● Prompt:
Locate every line of the material below that contains the string "will", and copy each such line.

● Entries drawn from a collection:
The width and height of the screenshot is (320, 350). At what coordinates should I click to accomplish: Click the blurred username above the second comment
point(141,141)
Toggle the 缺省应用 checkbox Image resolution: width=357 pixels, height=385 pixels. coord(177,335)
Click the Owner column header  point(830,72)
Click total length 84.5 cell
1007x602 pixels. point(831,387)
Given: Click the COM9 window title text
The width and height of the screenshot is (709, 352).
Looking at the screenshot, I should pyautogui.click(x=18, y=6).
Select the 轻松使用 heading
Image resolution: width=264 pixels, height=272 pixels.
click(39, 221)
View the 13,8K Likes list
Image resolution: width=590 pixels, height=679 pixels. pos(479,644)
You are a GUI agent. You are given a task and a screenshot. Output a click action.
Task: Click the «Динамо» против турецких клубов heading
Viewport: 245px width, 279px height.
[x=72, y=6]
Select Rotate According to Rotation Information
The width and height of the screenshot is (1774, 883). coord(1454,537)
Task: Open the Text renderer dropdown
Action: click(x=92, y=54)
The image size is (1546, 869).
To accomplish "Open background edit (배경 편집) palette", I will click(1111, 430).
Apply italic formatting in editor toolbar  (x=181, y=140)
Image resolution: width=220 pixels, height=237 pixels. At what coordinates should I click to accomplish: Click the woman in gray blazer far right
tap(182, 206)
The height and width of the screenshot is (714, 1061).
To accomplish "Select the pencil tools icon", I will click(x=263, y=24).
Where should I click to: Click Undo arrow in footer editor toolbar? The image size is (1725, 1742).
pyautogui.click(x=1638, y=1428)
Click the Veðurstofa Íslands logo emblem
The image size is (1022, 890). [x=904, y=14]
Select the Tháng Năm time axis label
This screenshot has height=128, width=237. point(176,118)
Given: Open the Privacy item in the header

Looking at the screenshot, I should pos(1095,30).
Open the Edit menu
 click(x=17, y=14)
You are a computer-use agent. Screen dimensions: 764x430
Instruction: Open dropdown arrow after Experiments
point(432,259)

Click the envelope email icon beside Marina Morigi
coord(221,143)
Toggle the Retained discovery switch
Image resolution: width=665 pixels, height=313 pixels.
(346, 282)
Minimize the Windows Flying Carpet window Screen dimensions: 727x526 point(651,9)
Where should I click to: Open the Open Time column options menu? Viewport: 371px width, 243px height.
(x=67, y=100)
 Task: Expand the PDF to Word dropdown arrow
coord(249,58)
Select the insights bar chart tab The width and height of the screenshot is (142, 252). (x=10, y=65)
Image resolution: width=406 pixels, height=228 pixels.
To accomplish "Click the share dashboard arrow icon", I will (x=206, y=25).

● Written reply:
To accomplish "Open background edit (배경 편집) palette", I will click(1111, 430).
To accomplish "Select the pencil tools icon", I will click(x=263, y=24).
To accomplish "Click the share dashboard arrow icon", I will (x=206, y=25).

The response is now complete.